Other parents chose not to vaccinate


A San Francisco station does a better job of taking pertussis seriously in its report; it says it can be deadly for infants and children.

But then it talks to a citizen.

“Hopefully people will catch it when their kids are showing symptoms and they’ll get treated right away and keep them away from other people,” said Katie Kresnak, [whose three children attend school in the district.

All of Kresnak’s three children have current Tdap shots, but she says other parents chose not to vaccinate.

“It’s frustrating to me, but of course people have their own reasons for doing things like that and I have to respect that, but its times like this that put other people at risk so that is a little frustrating,” said Kresnak.

No. No you really don’t have to respect that, and you shouldn’t. There is no such imperative, and in fact you shouldn’t because people have bad reasons and they are endangering their own children and other people’s.

(Ok one possible not-unreasonable motivation for not vaccinating or for delaying it is if one child had a bad reaction. We were told about one such case yesterday and that’s understandable. It’s ok to respect that, while still urging vaccination. But that’s it.)

 

Comments

  1. says

    On the whole, no it isn’t respectable, especially in cases where the parents have “researched” the matter thoroughly and come the the dumbest possible conclusion.

    Thing is, those kids who shouldn’t take a vaccine for medical reasons? They are generally OK unless a lot of people start opting out for no good reason.

  2. karmacat says

    It is time to make parents give their kids vaccines. They are harming other people. If someone dies from whooping cough, maybe they can sue the parents who did not vaccinate their kids

  3. Guess Who? says

    I postedon a previous post about this: last year my child (who is fully vaccinated) got a (milder) case of whooping cough from an unvaccinated, sick child whose parents sent her to camp still coughing up a storm. My child, *though fully vaccinated*, still got very, very sick and coughed for three months–had he not been vaccinated, I believe he would have been hospitalized and maybe even died. Thanks, parents who won’t vaccinate their kids! Thank you very much! (and by thank you, I actually mean f*** you).

  4. Crimson Clupeidae says

    Hey, I respect a parents’ right to do nothing but pray over their sick kid while they lay dying from an easily preventable/treatable disease.

    ….NOT! Luckily, the courts have at least started coming down on the right side in these cases.

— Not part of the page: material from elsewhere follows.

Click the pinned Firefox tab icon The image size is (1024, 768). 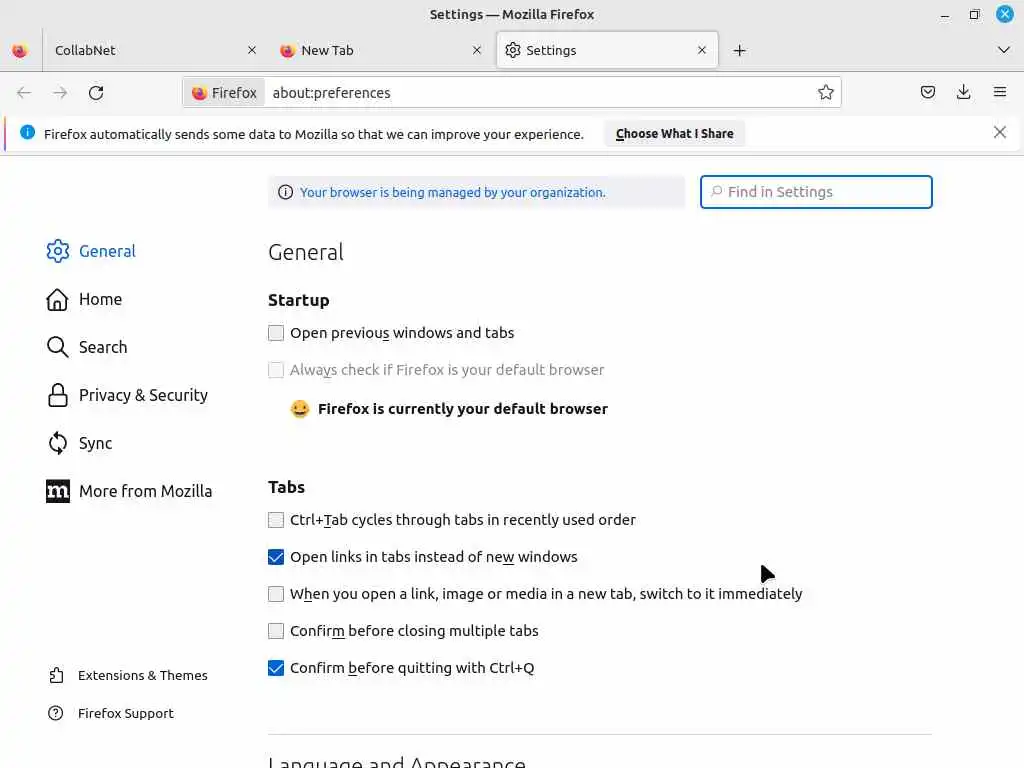(x=20, y=51)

    I seem to remember public schools not allowing kids to attend if they weren’t vaccinated ‘back in my day’. Then again, I grew up in the military, and we were absolutely required to be vaccinated.

  5. says

    If someone dies from whooping cough, maybe they can sue the parents who did not vaccinate their kids

    I get what you’re saying here, but how would you be able to trace it back to a specific child?

    Well, here’s an idea: let’s hold parents responsible for the harm they inflict on their own child. If a child gets whomping cough because the parents decided not to vaccinate, they are held responsible for the pain and suffering because they actually inflicted it on the child the same way as if they hit the child and strangled them.

  6. jamessweet says

    I think there’s some difficulty here in the overloading of the word “respect”. You can “respect the choice” of another person in the sense that you are not going to attempt to interfere with that choice once it has been made. In that sense, for example, I “respect the choice” of parents who choose to Creationist-homeschool their kids. I don’t think it should be illegal, I’m not going to like firebomb their house or something to stop it, heh… But of course I don’t “respect” that, I think it’s awful!

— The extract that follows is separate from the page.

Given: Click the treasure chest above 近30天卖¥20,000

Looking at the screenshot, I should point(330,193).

    In terms of vaccination, I think it ought to be required for public schools and such, but I don’t generally favor forcing people to get a medical procedure with no way of opting out of it. So in that sense I “respect the choice”, and I think a lot of people feel the same way. But because of the overloading of the word “respect”, I think sometimes people get confused, and because they feel they need to “respect the choice” in the limited sense of allowing it to happen, that they must also “respect the choice” in the broader sense of not saying what an awful terrible choice it is.

    I dunno, my two cents.

  7. says

    @jamessweet

    In terms of vaccination, I think it ought to be required for public schools and such, but I don’t generally favor forcing people to get a medical procedure with no way of opting out of it. So in that sense I “respect the choice”, and I think a lot of people feel the same way.

    While I get what you are saying, when your choice actively puts others in harms way, whose rights are being infringed. If I get into my car, having not slept in 48 hours and heavily intoxicated, is it my right to do something even though it puts me at risk or am I doing something dangerous enough to be a risk to other people and should that be criminal?

    Vaccination should be like taxes, something that almost everyone does to help maintain the society for the betterment of everyone. Yes, some people will be exempt. Individuals with allergies or other dangerous reactions to vaccines, shouldn’t have to get them, but if the vast majority of people are vaccinated, then they will benefit from herd immunity.

    I think people who refuse to vaccinate for any reason other than legitimate medical issues, should be quarantined, just like anyone who poses a health risk to the population would be.